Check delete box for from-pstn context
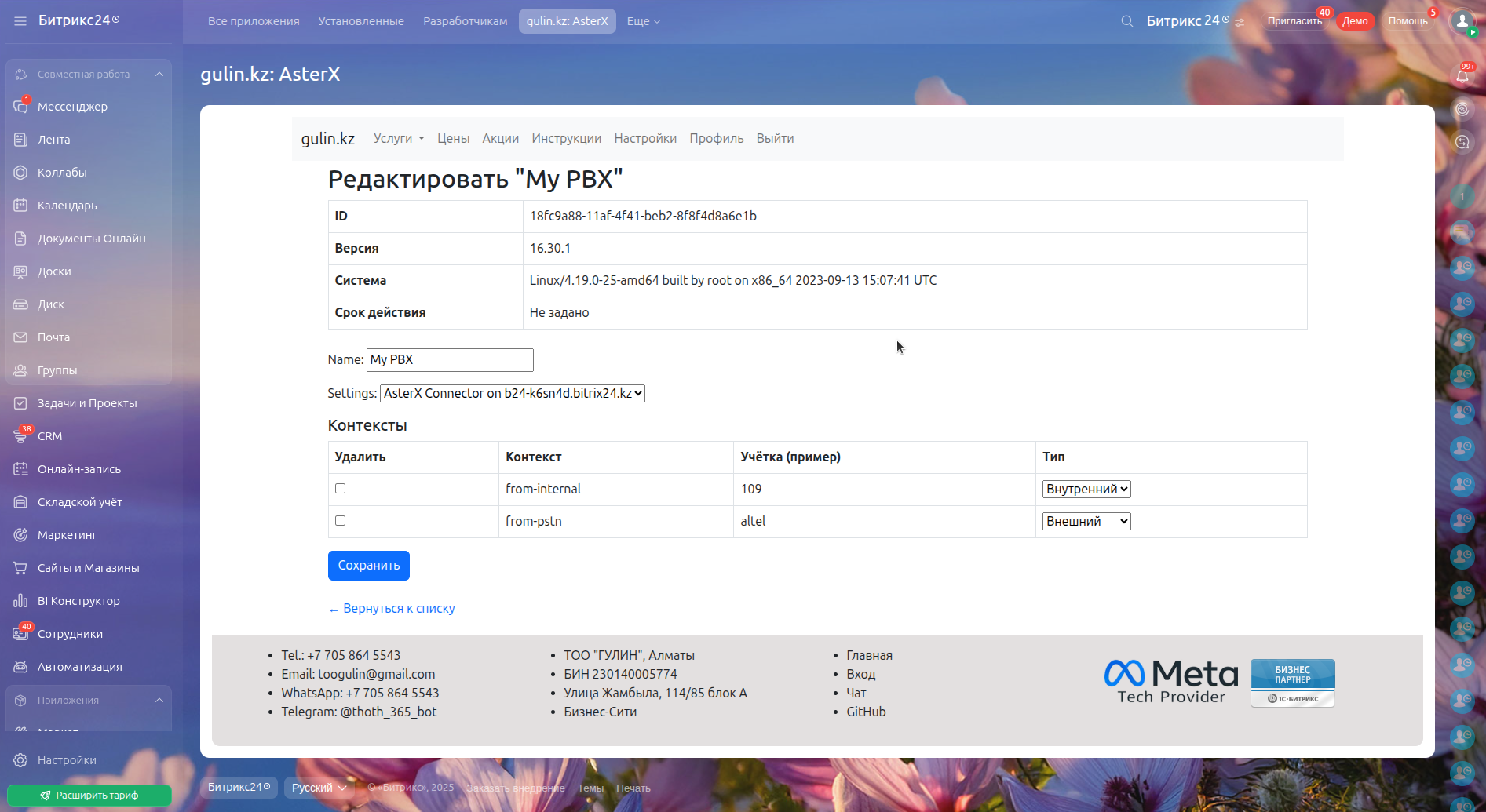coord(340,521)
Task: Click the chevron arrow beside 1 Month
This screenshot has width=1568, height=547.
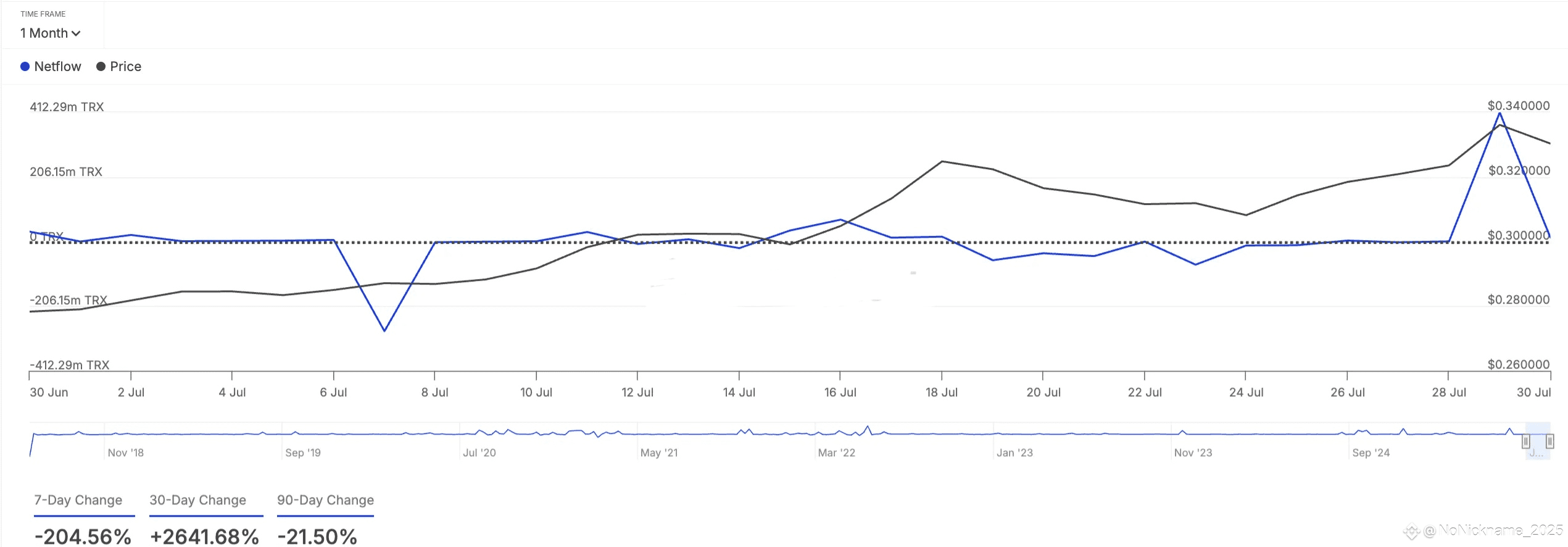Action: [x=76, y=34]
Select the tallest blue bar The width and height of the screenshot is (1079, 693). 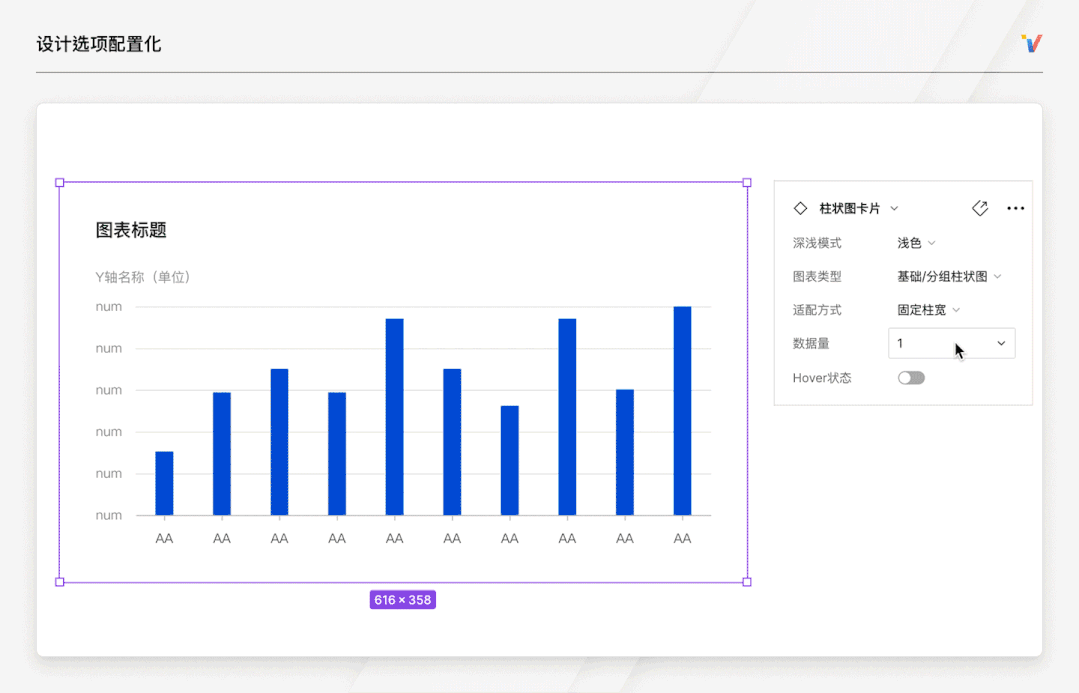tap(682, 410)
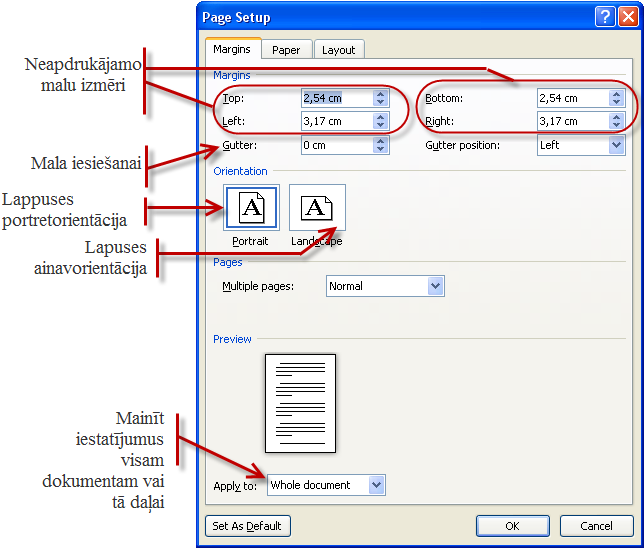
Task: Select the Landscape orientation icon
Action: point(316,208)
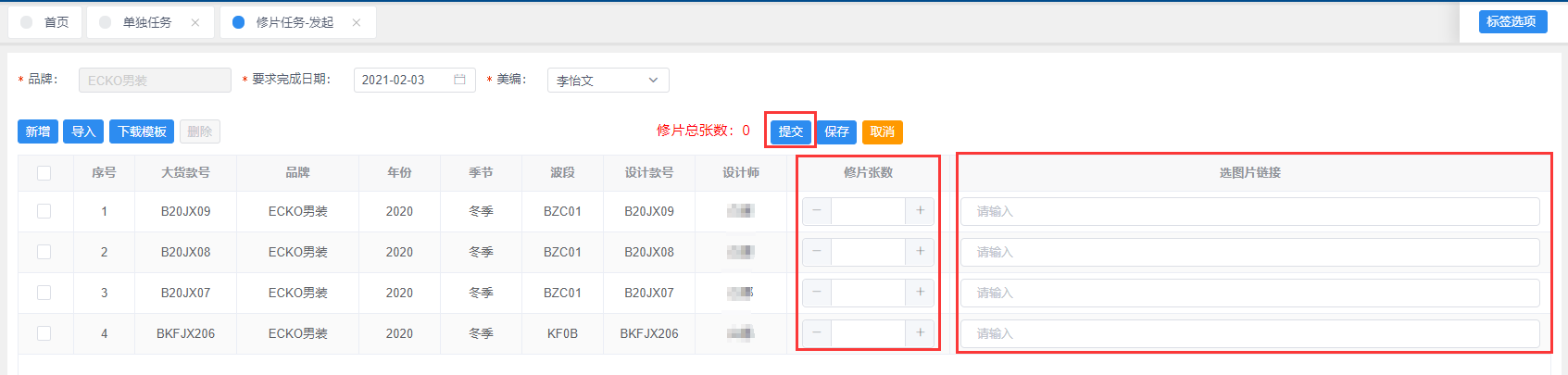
+++
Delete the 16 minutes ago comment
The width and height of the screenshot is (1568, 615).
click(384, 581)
+++
Copy out each line in the entries above that contains the string "Task", matching case exactly.

Task: Click the chevron arrow beside 1 Month
Task: Select the Landscape orientation icon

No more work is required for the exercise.